Altered expression of CCAT1 and CCAT2 lncRNAs in autism spectrum disorder

Abstract

Long non-coding RNAs (lncRNAs) have been proposed as important contributors in the development of brain and in the pathobiology of neurodevelopmental disorders. Altered levels of a number of lncRNAs in the circulation have been linked with the pathogenesis of autism spectrum disorder (ASD). We measured expression of Colon Cancer Associated Transcripts 1 and 2 (CCAT1 and CCAT2) in the circulation of ASD cases and healthy children. Expression of CCAT1 was remarkably lower in ASD children than in healthy children (Posterior Beta = −0.682, SE = 0.35, adjusted P value = 0.022).
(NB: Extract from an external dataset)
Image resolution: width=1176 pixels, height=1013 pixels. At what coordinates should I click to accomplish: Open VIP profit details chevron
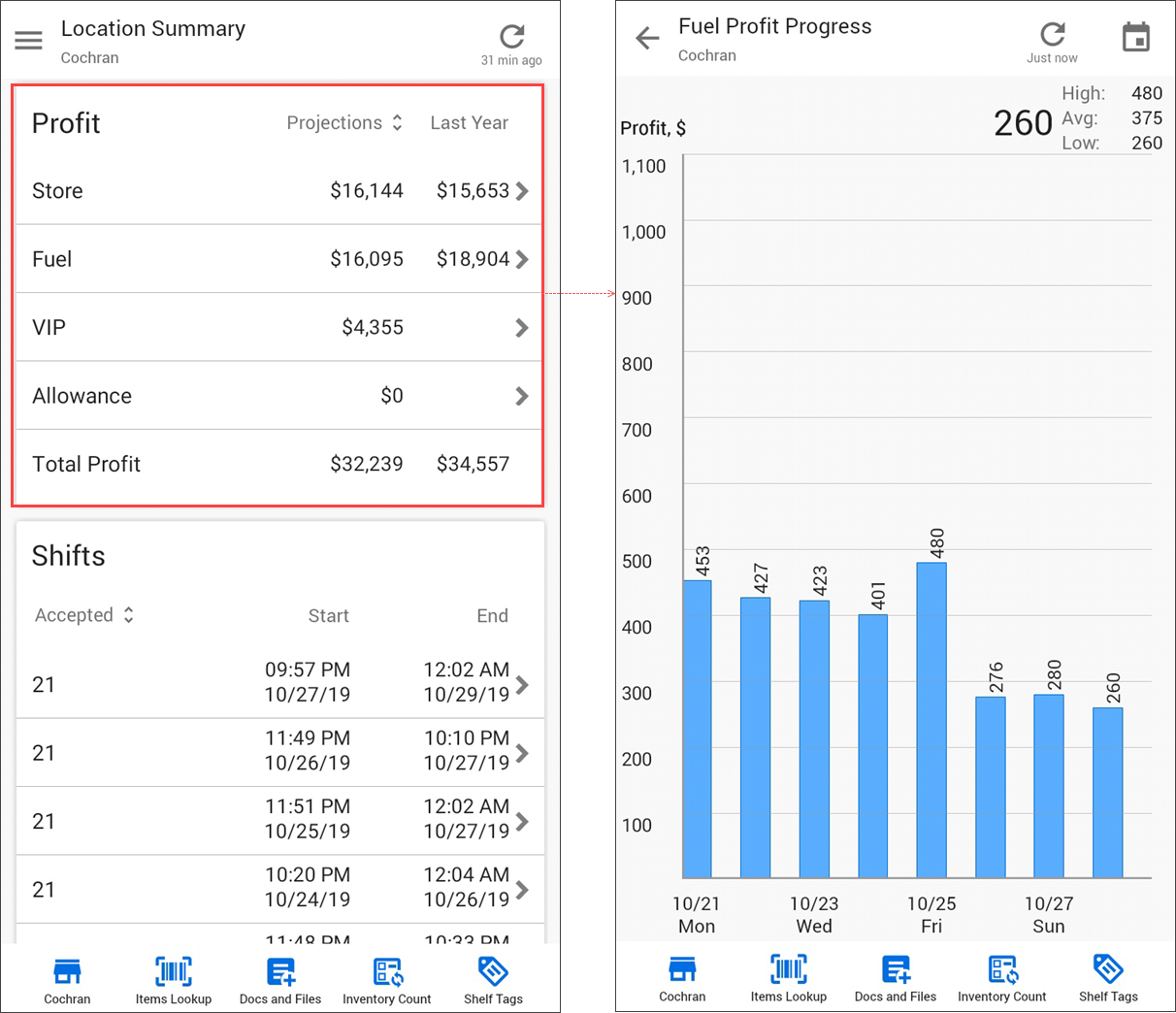522,328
Conversely, expression of CCAT2 was higher in ASD cases compared with controls (Posterior Beta = 2.237, standard error (SE) = 0.38, adjusted P value<0.0001). Subsequently, we compared expressions of CCAT1 and CCAT2 between males and females demonstrating no substantial difference in their expression between these two groups (P values = 0.209 and 0.231, respectively). The interaction between group and gender was insignificant for both lncRNAs (P values = 0.951 and 0.482, respectively). While CCAT1 expression was not different among age-based subgroups, CCAT2 expression was significantly lower in healthy children age between 5 and 6 years compared with the other groups of healthy children. CCAT1 could differentiate between these two groups with area under curve (AUC) = 0.663, P value = 0.016, sensitivity = 54.33% and specificity = 82.93%. Diagnostic power of CCAT2 was superior to CCAT1 as revealed by AUC = 0.779, P value<0.0001, sensitivity = 86.67% and specificity = 73.17%. Taken together, CCAT1 and CCAT2 are suggested as candidate for functional studies in ASD.